SELECTED EXCERPT:
In Pustilnik v. Battery Park City Authority et al, No. 150138/2020, 2021 N.Y. Slip Op. 21087, 2021 WL 1324212 (NY Sup. Ct. NY Cty. Apr. 8, 2021), the court, inter alia, denied defendants’ motion to dismiss plaintiff’s claim of age discrimination asserted under the New York City Human Rights Law.[1]The court also denied defendants’ motion to dismiss plaintiff’s claims of discrimination based on her disability and caregiver status.
To support her age-discrimination claim, Pustilnik has alleged that she is over 50 and that defendant Jones (who is under 50) knew her age; that Jones repeatedly hired individuals to the Battery Park City Authority’s senior staff who were in their 30s and 40s; that notwithstanding her satisfactory performance, defendants terminated Pustilnik’s employment on non-performance grounds that were suspicious and seemingly pretextual; and that Pustilnik was replaced by an attorney who is several years younger than Pustilnik (and whom Jones knew to be younger).5 This court concludes that these allegations are sufficient to state a cause of action under the relaxed pleading standards governing NYCHRL claims. (See Matter of McIntosh v Dept. of Educ. of the City of NY, 115 AD3d 464 [1st Dept 2014] [reversing dismissal of NYCHRL age- and race-discrimination claims].)

EXTRACTED DATA:
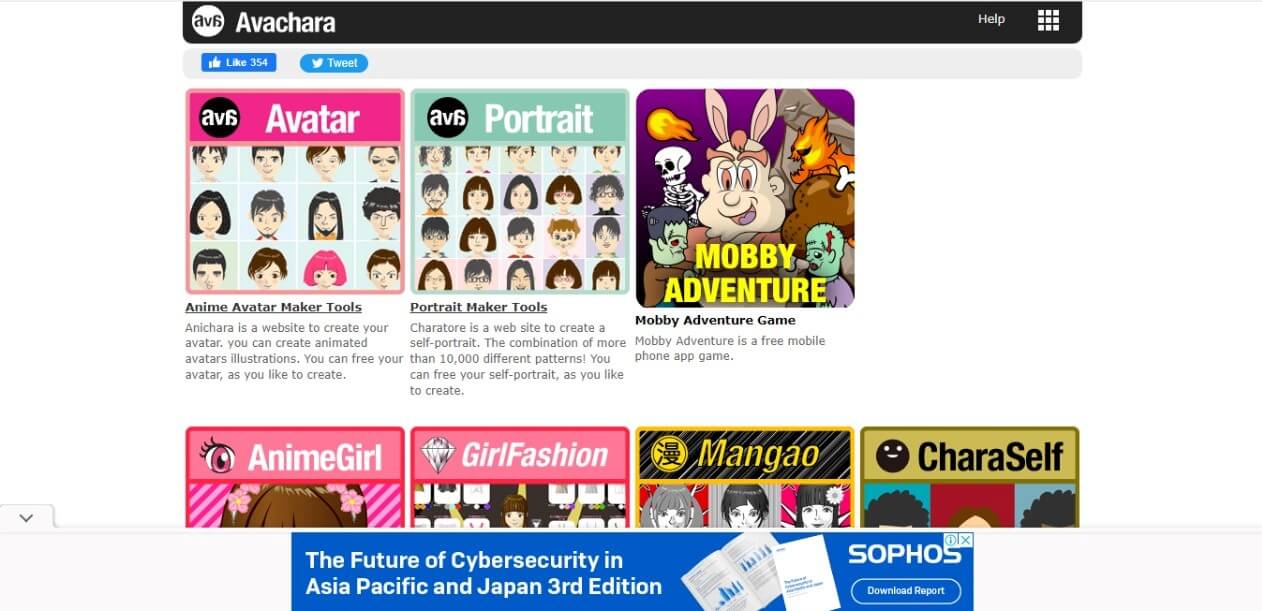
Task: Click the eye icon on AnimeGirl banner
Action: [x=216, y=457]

---

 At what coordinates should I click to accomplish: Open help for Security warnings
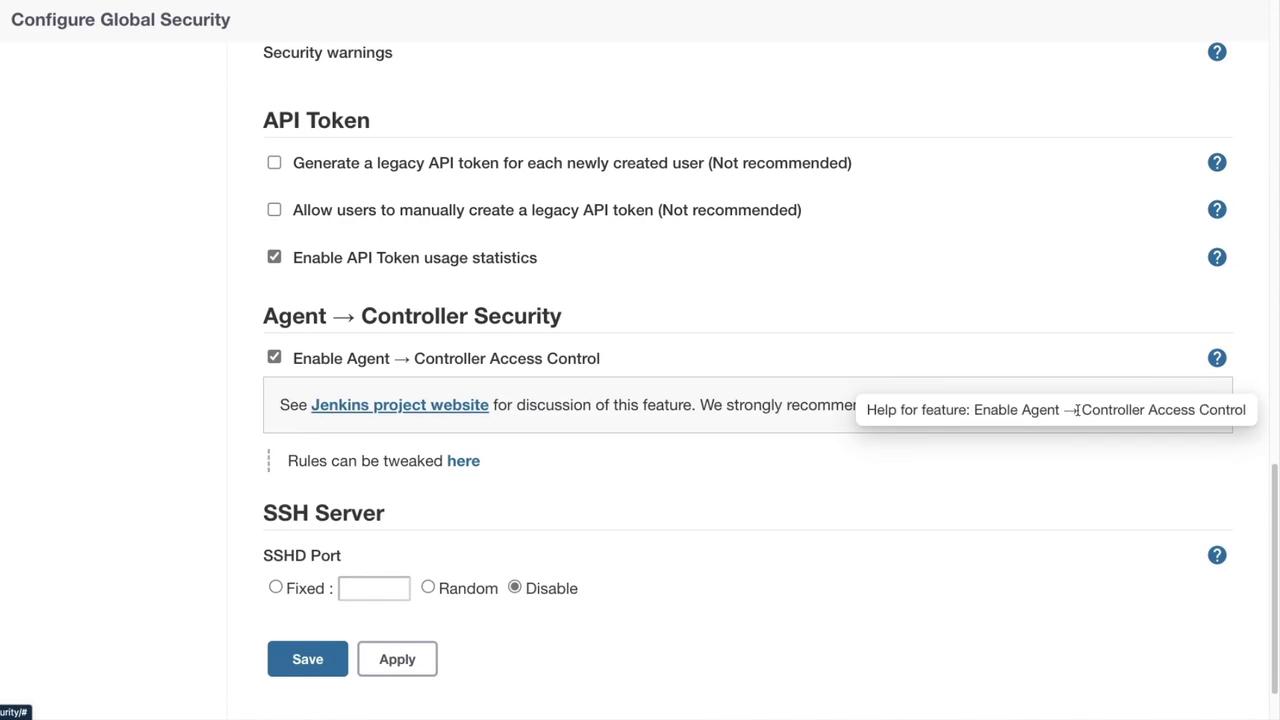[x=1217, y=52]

---

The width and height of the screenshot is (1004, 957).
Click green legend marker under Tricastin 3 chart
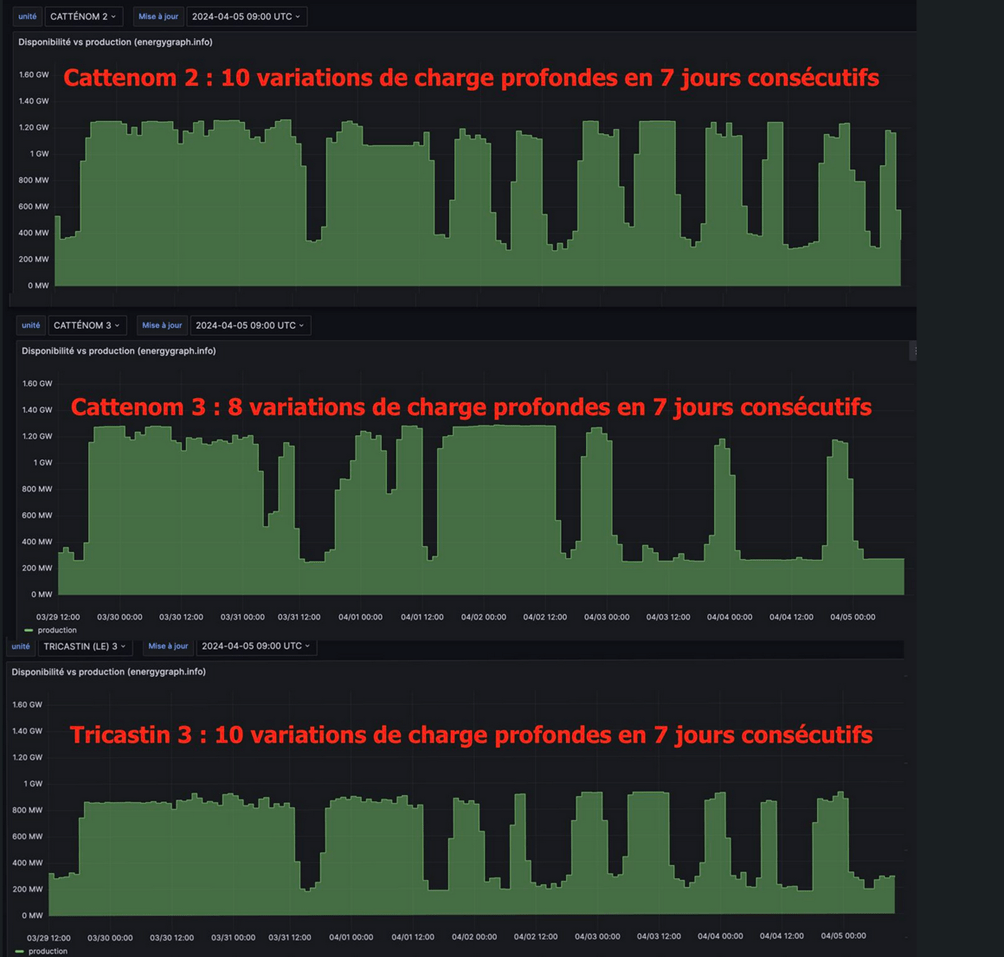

BRIEF A:
In the Pustilnik case summary, set down the passage between "To support her" and "and race-discrimination claims].)", inclusive, word for word.
BRIEF B:
From the Pustilnik case summary, list each basis of discrimination on which the court refused to dismiss the plaintiff's claims.
BRIEF C:
Answer these questions from the Pustilnik case summary:
(i) Under which law did the plaintiff assert her age-discrimination claim?
(ii) Who replaced Pustilnik after her employment was terminated?
(iii) According to the bracketed note, what did the court in Matter of McIntosh do?

CORRECT RESPONSE A:
To support her age-discrimination claim, Pustilnik has alleged that she is over 50 and that defendant Jones (who is under 50) knew her age; that Jones repeatedly hired individuals to the Battery Park City Authority’s senior staff who were in their 30s and 40s; that notwithstanding her satisfactory performance, defendants terminated Pustilnik’s employment on non-performance grounds that were suspicious and seemingly pretextual; and that Pustilnik was replaced by an attorney who is several years younger than Pustilnik (and whom Jones knew to be younger).5 This court concludes that these allegations are sufficient to state a cause of action under the relaxed pleading standards governing NYCHRL claims. (See Matter of McIntosh v Dept. of Educ. of the City of NY, 115 AD3d 464 [1st Dept 2014] [reversing dismissal of NYCHRL age- and race-discrimination claims].)

CORRECT RESPONSE B:
- Age
- Disability
- Caregiver status

CORRECT RESPONSE C:
(i) The New York City Human Rights Law.
(ii) An attorney several years younger than Pustilnik, whom Jones knew to be younger.
(iii) It reversed the dismissal of NYCHRL age- and race-discrimination claims.